Exercise details
Quote verbatim every line of the data from the line containing "Viewport: 902px width, 376px" through the final line, with both ends included.

Data from a collection
* begin *
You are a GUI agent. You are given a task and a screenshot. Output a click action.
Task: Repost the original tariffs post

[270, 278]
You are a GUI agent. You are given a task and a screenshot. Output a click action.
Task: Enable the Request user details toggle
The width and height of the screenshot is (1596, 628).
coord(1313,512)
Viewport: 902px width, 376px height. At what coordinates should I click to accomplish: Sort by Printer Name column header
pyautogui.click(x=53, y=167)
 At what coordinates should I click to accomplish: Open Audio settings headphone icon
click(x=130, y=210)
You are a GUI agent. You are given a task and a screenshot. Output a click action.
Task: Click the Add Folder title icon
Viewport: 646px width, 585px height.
* end *
Task answer
Viewport: 902px width, 376px height. At what coordinates should I click to accomplish: Sort by Printer Name column header
pyautogui.click(x=53, y=167)
 At what coordinates should I click to accomplish: Open Audio settings headphone icon
click(x=130, y=210)
You are a GUI agent. You are given a task and a screenshot. Output a click action.
Task: Click the Add Folder title icon
Viewport: 646px width, 585px height.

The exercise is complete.